> [Required action 1]: Copy the records from the line holding "Image resolution: width=429" through the end of the records, inclusive, with no changes.

> [Extract]:
Segment Open
Re: Astra Launch System 2 / Rocket 4
« Reply #47 on: 08/21/2023 09:53 pm »
Interesting quotes on the first stage engines of Rocket 4.

https://arstechnica.com/space/2023/08/chris-kemp-unplugged-astras-ceo-dishes-on-the-space-companys-struggles/

Quote
We have the first-stage engines. Those are actual flight engines that are in the process of qualification, but those were [engines] that we will fly on the first flight with the final hardware. So we’re in the qualification of the first-stage engine. That engine will have a ton of Astra hardware on it. It’s got an Astra computer, it’s got Astra software on it. It has gimbals. It have valves that are all new valves. So it’s almost entirely our engine at this point. Those engines are in final qualification.
Segment Closed
> [Required action 2]:
Answer these about the Rocket 4 forum post:
(a) What reply number is the post?
(b) On what date was it posted?
(c) Which two Astra items does the quote say the first-stage engine has?

> [Entries shown]:
Segment Open
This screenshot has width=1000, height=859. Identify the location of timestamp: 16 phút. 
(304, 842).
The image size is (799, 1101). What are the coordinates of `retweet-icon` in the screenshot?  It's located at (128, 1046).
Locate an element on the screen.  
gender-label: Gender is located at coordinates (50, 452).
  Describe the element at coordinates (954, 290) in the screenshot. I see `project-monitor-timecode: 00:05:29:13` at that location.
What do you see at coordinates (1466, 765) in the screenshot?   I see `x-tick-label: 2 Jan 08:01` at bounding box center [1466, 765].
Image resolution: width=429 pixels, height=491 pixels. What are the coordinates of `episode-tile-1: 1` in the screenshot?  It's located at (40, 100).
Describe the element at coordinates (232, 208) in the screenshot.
Segment Closed
> [Task result 1]:
Image resolution: width=429 pixels, height=491 pixels. What are the coordinates of `episode-tile-1: 1` in the screenshot?  It's located at (40, 100).
Describe the element at coordinates (232, 208) in the screenshot.

> [Task result 2]:
(a) Reply #47
(b) 08/21/2023
(c) An Astra computer and Astra software